■ Exercise goal
Exactly as they stand, copy the lines from the one containing "Task: Select folder M in the file list" to the final line of the data; leave out the pictures.

■ Materials provided
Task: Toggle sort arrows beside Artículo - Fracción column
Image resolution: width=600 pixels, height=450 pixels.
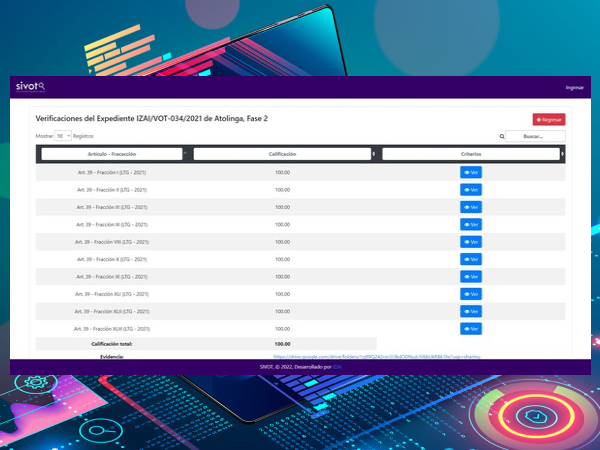Action: (186, 154)
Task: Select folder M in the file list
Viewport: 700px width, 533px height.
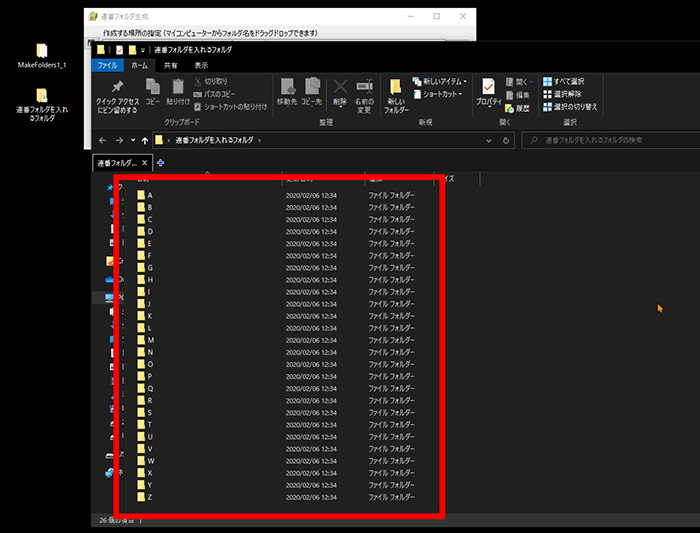Action: pos(149,340)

■ Written response
Task: Select folder M in the file list
Viewport: 700px width, 533px height.
Action: pos(149,340)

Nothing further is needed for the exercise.